ScienceDaily (June 7, 2002) — ANN ARBOR, MI –
http://www.sciencedaily.com/releases/2002/06/020607073056.htm
A new brain-scan study confirms scientifically what fibromyalgia patients have been telling a skeptical medical community for years: They’re really in pain.
In fact, the study finds, people with fibromyalgia say they feel severe pain, and have measurable pain signals in their brains, from a gentle finger squeeze that barely feels unpleasant to people without the disease. The squeeze’s force must be doubled to cause healthy people to feel the same level of pain — and their pain signals show up in different brain areas.
To correlate subjective pain sensation with objective views of brain signals, the researchers used a super-fast form of MRI brain imaging, called functional MRI or fMRI, on 16 fibromyalgia patients and 16 people without the disease. As a result, they say, the study offers the first objective method for corroborating what fibromyalgia patients report they feel, and what’s going on in their brains at the precise moment they feel it. And, it gives researchers a road map of the areas of the brain that are most — and least — active when patients feel pain. "The fMRI technology gave us a unique opportunity to look at the neurobiology underlying tenderness, which is a hallmark of fibromyalgia," says Clauw. "These results, combined with other work done by our group and others, have convinced us that some pathologic process is making these patients more sensitive. For some reason, still unknown, there’s a neurobiological amplification of their pain signals."

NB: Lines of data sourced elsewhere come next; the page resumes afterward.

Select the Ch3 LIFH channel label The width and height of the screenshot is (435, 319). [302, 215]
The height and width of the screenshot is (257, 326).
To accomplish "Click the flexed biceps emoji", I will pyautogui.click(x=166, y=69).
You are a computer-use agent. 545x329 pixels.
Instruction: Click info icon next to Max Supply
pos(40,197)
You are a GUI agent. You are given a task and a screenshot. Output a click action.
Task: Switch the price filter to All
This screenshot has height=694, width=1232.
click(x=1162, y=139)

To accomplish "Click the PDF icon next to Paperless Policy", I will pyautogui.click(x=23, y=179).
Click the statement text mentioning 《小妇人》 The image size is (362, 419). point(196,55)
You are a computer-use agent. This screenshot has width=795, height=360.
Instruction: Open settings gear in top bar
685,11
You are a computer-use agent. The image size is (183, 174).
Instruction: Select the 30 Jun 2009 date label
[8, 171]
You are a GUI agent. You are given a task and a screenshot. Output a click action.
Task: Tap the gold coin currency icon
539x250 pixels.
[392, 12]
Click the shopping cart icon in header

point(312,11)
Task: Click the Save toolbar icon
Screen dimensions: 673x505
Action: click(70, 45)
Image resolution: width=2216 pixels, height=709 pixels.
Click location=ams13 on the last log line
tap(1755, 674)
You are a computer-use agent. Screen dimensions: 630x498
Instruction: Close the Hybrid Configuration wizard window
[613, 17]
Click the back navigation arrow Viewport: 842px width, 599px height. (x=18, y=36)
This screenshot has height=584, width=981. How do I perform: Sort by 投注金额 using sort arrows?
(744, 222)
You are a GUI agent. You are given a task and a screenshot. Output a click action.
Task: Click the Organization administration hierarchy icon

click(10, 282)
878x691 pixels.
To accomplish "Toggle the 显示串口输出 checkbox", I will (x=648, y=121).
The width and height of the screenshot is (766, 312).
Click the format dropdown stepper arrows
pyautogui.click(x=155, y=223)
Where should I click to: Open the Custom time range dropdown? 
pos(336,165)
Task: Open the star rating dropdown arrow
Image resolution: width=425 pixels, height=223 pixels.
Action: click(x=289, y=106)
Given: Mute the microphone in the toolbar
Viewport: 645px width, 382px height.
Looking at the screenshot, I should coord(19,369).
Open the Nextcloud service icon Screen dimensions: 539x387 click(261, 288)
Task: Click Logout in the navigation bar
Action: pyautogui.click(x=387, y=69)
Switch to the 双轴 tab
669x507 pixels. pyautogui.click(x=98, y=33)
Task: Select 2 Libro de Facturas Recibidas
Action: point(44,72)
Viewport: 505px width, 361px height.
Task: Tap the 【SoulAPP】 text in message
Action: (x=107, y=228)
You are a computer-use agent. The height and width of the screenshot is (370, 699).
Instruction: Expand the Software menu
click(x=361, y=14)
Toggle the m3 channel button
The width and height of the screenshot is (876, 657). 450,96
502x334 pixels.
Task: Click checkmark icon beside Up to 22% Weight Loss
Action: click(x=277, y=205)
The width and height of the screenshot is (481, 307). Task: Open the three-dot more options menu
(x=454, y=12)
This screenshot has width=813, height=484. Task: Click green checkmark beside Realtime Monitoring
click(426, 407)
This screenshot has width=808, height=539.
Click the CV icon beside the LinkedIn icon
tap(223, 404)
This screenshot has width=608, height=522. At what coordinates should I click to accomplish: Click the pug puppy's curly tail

Further results from the study were presented last year at the ACR annual meeting. The project will continue later this year at UMHS, joining other fMRI fibromyalgia research now under way.
For decades, patients and physicians have built a case that fibromyalgia is a specific, diagnosable chronic disease, characterized by tenderness and stiffness all over the body as well as fatigue, headaches, gastrointestinal problems and depression. Many patients with the disease find it interferes with their work, family and personal life. Statistics show that far more women than men are affected, and that it occurs mostly during the childbearing years.
The ACR released classification criteria for fibromyalgia in 1990, to help doctors diagnose it and rule out other chronic pain conditions. Clauw and Crofford’s editorial looks at the current state of research, and calls for rheumatologists to take the lead in fibromyalgia care and science.
But many skeptics have debated the very existence of fibromyalgia as a clearly distinct disorder, saying it seemed to be rooted more in psychological and social factors than in physical, biological causes. Their argument has been bolstered by the failure of research to find a clear cause, an effective treatment, or a non-subjective way of assessing patients.
While the debate has raged, neuroscientists have begun to use brain scan technology to identify the areas of the normal human brain that become most active during pain. A few studies have even assessed the blood flow in those areas in fibromyalgia patients during baseline brain scans. The new study is the first to use both high-speed scanning and a painful stimulus.